Problem details:
Reproduce the material below, replacing every "icon" with "button" and leaving all other wording unchanged. Omit the pictures.
**** Extracted data ****
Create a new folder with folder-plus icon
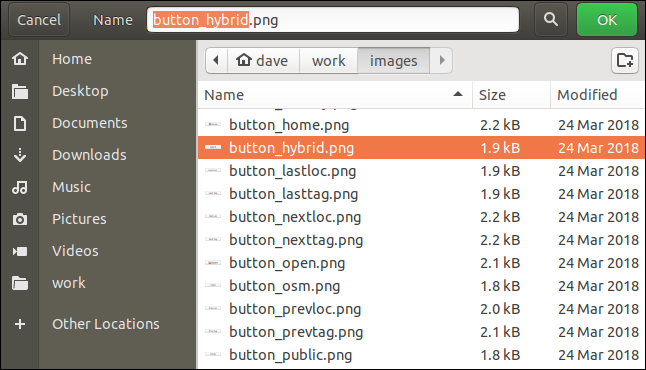Image resolution: width=646 pixels, height=370 pixels. click(x=625, y=61)
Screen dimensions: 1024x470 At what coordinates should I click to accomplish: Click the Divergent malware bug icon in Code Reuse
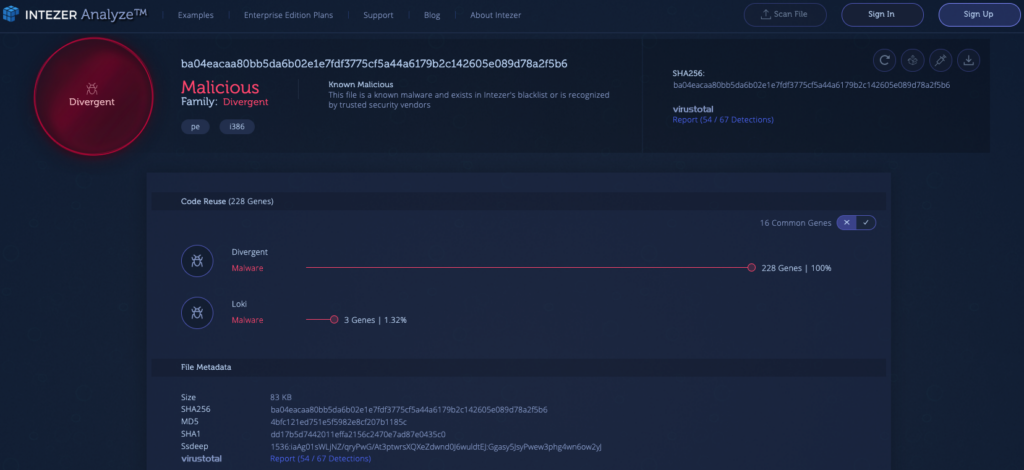(x=197, y=261)
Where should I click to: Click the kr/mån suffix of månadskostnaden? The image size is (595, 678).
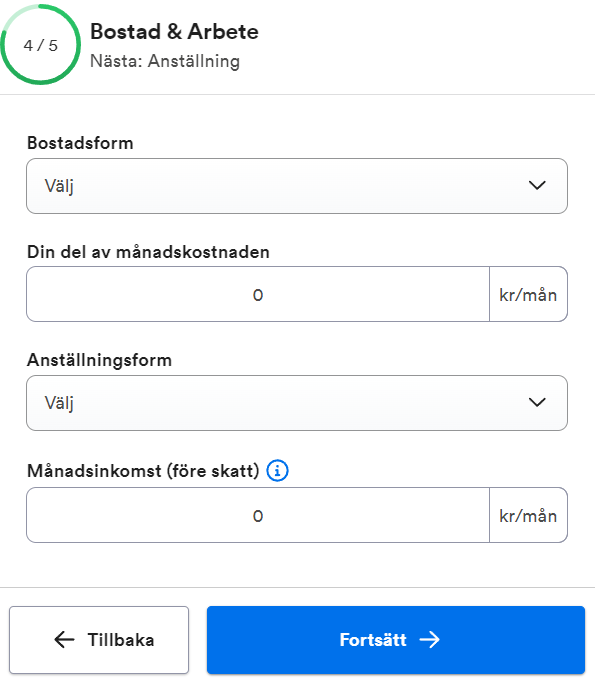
****
Response to the task:
Create a new folder with folder-plus button
Image resolution: width=646 pixels, height=370 pixels. click(x=625, y=61)
Screen dimensions: 1024x470 At what coordinates should I click to accomplish: Click the Divergent malware bug button in Code Reuse
(x=197, y=261)
Where should I click to: Click the kr/mån suffix of månadskostnaden? The image size is (595, 678).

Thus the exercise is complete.